## EXERCISE BRIEF:
Could you copy the lines below exactly, leaving none out?

Data records:
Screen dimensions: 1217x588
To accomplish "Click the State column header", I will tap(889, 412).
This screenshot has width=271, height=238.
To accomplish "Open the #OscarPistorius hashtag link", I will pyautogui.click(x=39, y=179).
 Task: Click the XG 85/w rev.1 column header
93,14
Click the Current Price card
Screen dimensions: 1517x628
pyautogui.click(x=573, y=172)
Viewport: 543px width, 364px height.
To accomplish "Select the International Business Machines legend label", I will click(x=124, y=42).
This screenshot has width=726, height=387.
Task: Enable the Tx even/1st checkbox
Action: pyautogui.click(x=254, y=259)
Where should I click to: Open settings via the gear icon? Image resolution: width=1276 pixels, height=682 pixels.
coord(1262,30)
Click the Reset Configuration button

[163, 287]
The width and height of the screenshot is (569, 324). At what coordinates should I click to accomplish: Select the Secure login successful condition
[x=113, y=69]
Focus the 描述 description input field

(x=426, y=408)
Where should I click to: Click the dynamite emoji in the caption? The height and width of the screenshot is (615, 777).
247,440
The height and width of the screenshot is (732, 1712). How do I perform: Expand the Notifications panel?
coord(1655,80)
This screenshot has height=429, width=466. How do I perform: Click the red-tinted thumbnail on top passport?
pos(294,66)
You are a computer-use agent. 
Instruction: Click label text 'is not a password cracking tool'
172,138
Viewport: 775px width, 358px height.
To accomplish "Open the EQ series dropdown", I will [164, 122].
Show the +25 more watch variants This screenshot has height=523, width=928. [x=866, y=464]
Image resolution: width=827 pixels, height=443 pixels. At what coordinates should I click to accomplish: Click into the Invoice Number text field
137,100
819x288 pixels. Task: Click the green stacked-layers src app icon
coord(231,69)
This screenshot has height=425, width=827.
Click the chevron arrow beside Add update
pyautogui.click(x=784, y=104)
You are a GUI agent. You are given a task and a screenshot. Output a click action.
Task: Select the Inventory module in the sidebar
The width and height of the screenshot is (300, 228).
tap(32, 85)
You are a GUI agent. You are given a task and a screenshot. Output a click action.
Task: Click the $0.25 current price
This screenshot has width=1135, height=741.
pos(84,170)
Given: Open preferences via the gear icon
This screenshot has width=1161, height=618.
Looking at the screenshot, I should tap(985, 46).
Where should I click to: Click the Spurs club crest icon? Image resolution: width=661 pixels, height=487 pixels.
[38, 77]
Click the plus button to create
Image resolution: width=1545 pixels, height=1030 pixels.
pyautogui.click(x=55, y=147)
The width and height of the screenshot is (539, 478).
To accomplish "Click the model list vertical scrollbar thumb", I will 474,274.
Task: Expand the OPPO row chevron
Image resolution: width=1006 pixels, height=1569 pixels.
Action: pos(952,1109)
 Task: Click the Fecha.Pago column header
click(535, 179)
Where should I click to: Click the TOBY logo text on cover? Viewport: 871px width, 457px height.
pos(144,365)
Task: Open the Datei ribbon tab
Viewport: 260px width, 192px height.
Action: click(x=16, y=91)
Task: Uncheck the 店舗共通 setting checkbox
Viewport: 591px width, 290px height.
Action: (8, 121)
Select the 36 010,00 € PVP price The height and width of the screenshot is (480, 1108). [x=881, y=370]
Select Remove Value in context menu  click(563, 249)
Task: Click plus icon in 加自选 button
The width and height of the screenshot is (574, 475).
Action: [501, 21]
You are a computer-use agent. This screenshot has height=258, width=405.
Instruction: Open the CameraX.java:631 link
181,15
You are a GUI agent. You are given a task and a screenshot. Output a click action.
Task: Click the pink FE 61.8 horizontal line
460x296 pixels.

## RESPONSE BELOW:
Screen dimensions: 1217x588
To accomplish "Click the State column header", I will tap(889, 412).
This screenshot has width=271, height=238.
To accomplish "Open the #OscarPistorius hashtag link", I will pyautogui.click(x=39, y=179).
 Task: Click the XG 85/w rev.1 column header
93,14
Click the Current Price card
Screen dimensions: 1517x628
pyautogui.click(x=573, y=172)
Viewport: 543px width, 364px height.
To accomplish "Select the International Business Machines legend label", I will click(x=124, y=42).
This screenshot has width=726, height=387.
Task: Enable the Tx even/1st checkbox
Action: pyautogui.click(x=254, y=259)
Where should I click to: Open settings via the gear icon? Image resolution: width=1276 pixels, height=682 pixels.
coord(1262,30)
Click the Reset Configuration button

[163, 287]
The width and height of the screenshot is (569, 324). At what coordinates should I click to accomplish: Select the Secure login successful condition
[x=113, y=69]
Focus the 描述 description input field

(x=426, y=408)
Where should I click to: Click the dynamite emoji in the caption? The height and width of the screenshot is (615, 777).
247,440
The height and width of the screenshot is (732, 1712). How do I perform: Expand the Notifications panel?
coord(1655,80)
This screenshot has height=429, width=466. How do I perform: Click the red-tinted thumbnail on top passport?
pos(294,66)
You are a computer-use agent. 
Instruction: Click label text 'is not a password cracking tool'
172,138
Viewport: 775px width, 358px height.
To accomplish "Open the EQ series dropdown", I will [164, 122].
Show the +25 more watch variants This screenshot has height=523, width=928. [x=866, y=464]
Image resolution: width=827 pixels, height=443 pixels. At what coordinates should I click to accomplish: Click into the Invoice Number text field
137,100
819x288 pixels. Task: Click the green stacked-layers src app icon
coord(231,69)
This screenshot has height=425, width=827.
Click the chevron arrow beside Add update
pyautogui.click(x=784, y=104)
You are a GUI agent. You are given a task and a screenshot. Output a click action.
Task: Select the Inventory module in the sidebar
The width and height of the screenshot is (300, 228).
tap(32, 85)
You are a GUI agent. You are given a task and a screenshot. Output a click action.
Task: Click the $0.25 current price
This screenshot has width=1135, height=741.
pos(84,170)
Given: Open preferences via the gear icon
This screenshot has width=1161, height=618.
Looking at the screenshot, I should tap(985, 46).
Where should I click to: Click the Spurs club crest icon? Image resolution: width=661 pixels, height=487 pixels.
[38, 77]
Click the plus button to create
Image resolution: width=1545 pixels, height=1030 pixels.
pyautogui.click(x=55, y=147)
The width and height of the screenshot is (539, 478).
To accomplish "Click the model list vertical scrollbar thumb", I will 474,274.
Task: Expand the OPPO row chevron
Image resolution: width=1006 pixels, height=1569 pixels.
Action: pos(952,1109)
 Task: Click the Fecha.Pago column header
click(535, 179)
Where should I click to: Click the TOBY logo text on cover? Viewport: 871px width, 457px height.
pos(144,365)
Task: Open the Datei ribbon tab
Viewport: 260px width, 192px height.
Action: click(x=16, y=91)
Task: Uncheck the 店舗共通 setting checkbox
Viewport: 591px width, 290px height.
Action: (8, 121)
Select the 36 010,00 € PVP price The height and width of the screenshot is (480, 1108). [x=881, y=370]
Select Remove Value in context menu  click(563, 249)
Task: Click plus icon in 加自选 button
The width and height of the screenshot is (574, 475).
Action: [501, 21]
You are a computer-use agent. This screenshot has height=258, width=405.
Instruction: Open the CameraX.java:631 link
181,15
You are a GUI agent. You are given a task and a screenshot. Output a click action.
Task: Click the pink FE 61.8 horizontal line
460x296 pixels.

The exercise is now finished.